*Data for processing*.
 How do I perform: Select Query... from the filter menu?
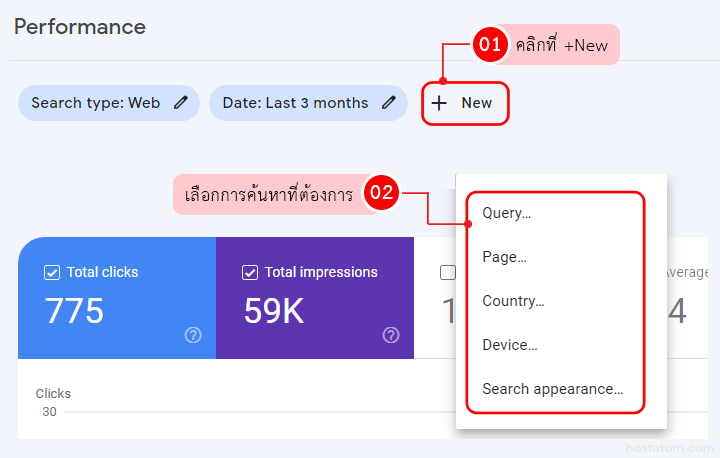[506, 213]
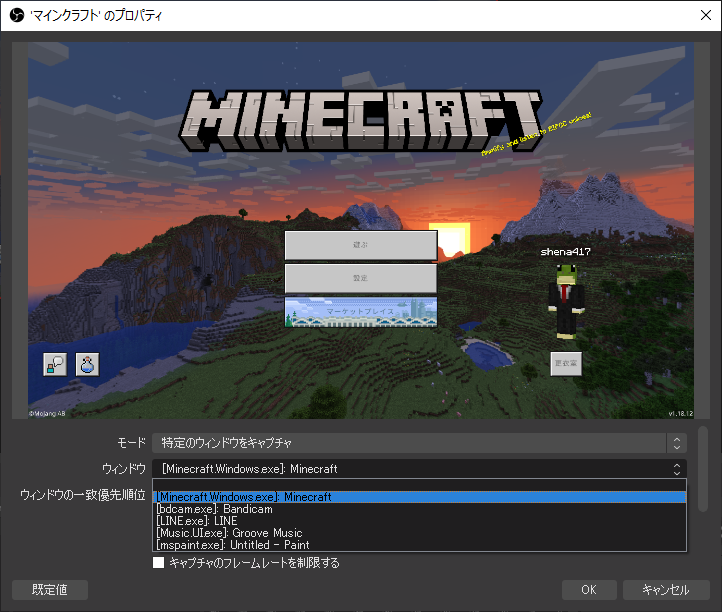Select bdcam.exe Bandicam from the list

pos(420,509)
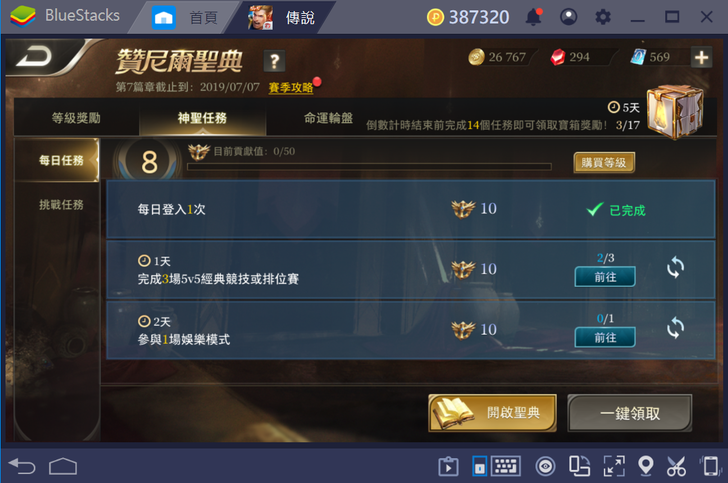Image resolution: width=728 pixels, height=483 pixels.
Task: Click the plus icon to add currency
Action: point(701,58)
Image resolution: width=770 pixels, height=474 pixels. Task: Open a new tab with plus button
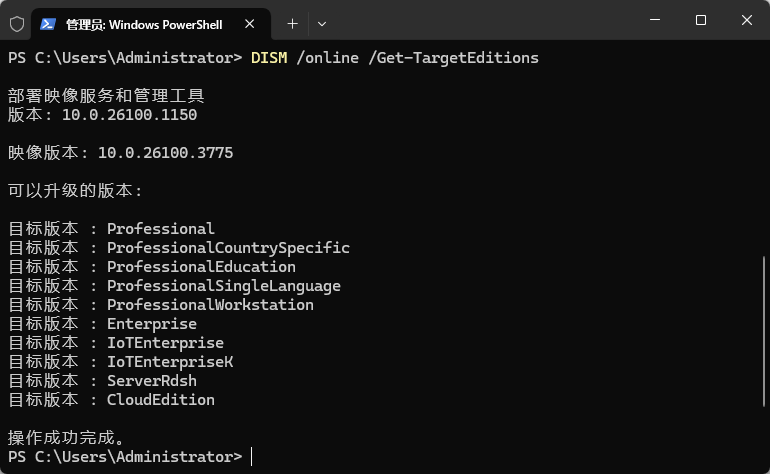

*What you should do*. Return the listing above word for word. Keep the images out.

*Your response*.
 How do I perform: Select Query... from the filter menu?
[506, 213]
Select bdcam.exe Bandicam from the list

pos(420,509)
Image resolution: width=728 pixels, height=483 pixels.
Task: Click the plus icon to add currency
Action: point(701,58)
Image resolution: width=770 pixels, height=474 pixels. Task: Open a new tab with plus button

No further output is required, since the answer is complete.